A Hadoop toolkit for working with big data
This page presents solutions for the PageRank exercise. Code is described in a separate page on design patterns for graph algorithms in MapReduce. Here, we show how the code can be applied to solve this exercise. Command-line invocations are shown for the "large" graph, but are similar for the other graphs.
Assuming that you've already loaded the adjacency list information
to HDFS, the first step
is to take the plain-text graph structure and pack it into the
appropriate Hadoop data structures:
$ hadoop jar target/cloud9-X.Y.Z-fatjar.jar edu.umd.cloud9.example.pagerank.BuildPageRankRecords \ -input sample-large.txt -output sample-large-PageRankRecords -numNodes 1458
Next, let's partition the graph:
$ hadoop fs -mkdir sample-large-PageRank $ hadoop jar target/cloud9-X.Y.Z-fatjar.jar edu.umd.cloud9.example.pagerank.PartitionGraph \ -input sample-large-PageRankRecords -output sample-large-PageRank/iter0000 -numPartitions 5 -numNodes 1458
Now we're ready to run PageRank.
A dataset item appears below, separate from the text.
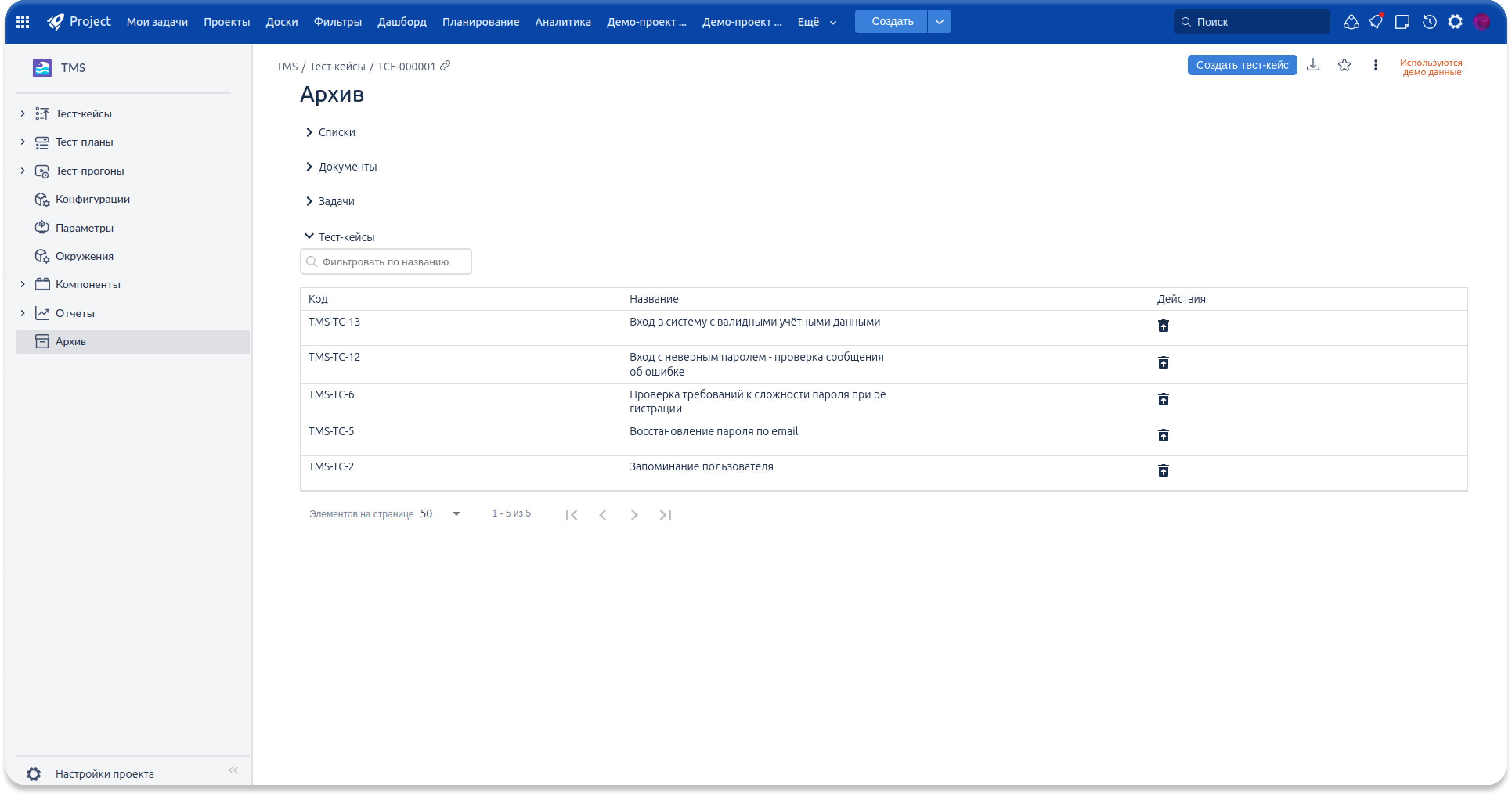Copy link icon next to TCF-000001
Let's run 10 iterations:
$ hadoop jar target/cloud9-X.Y.Z-fatjar.jar edu.umd.cloud9.example.pagerank.RunPageRankBasic \ -base sample-large-PageRank -numNodes 1458 -start 0 -end 10 -useCombiner
We're basically done! Let's use this utility program to fetch the top 10 nodes by PageRank:
$ hadoop jar target/cloud9-X.Y.Z-fatjar.jar edu.umd.cloud9.example.pagerank.FindMaxPageRankNodes \ -input sample-large-PageRank/iter0010 -output sample-large-PageRank-top10 -top 10
The results:
$ hadoop fs -cat sample-large-PageRank-top10/part-r-00000 9369084 -4.3875346 8669492 -4.4548674 12486146 -4.7748857 9265639 -4.855565 10912914 -4.8680253 8614504 -4.8873844 12787320 -4.897782 11775232 -4.917762 8069300 -5.0934334 9520006 -5.094012
The PageRank values are expressed as log probabilities, and do indeed match results from the JUNG reference implementation.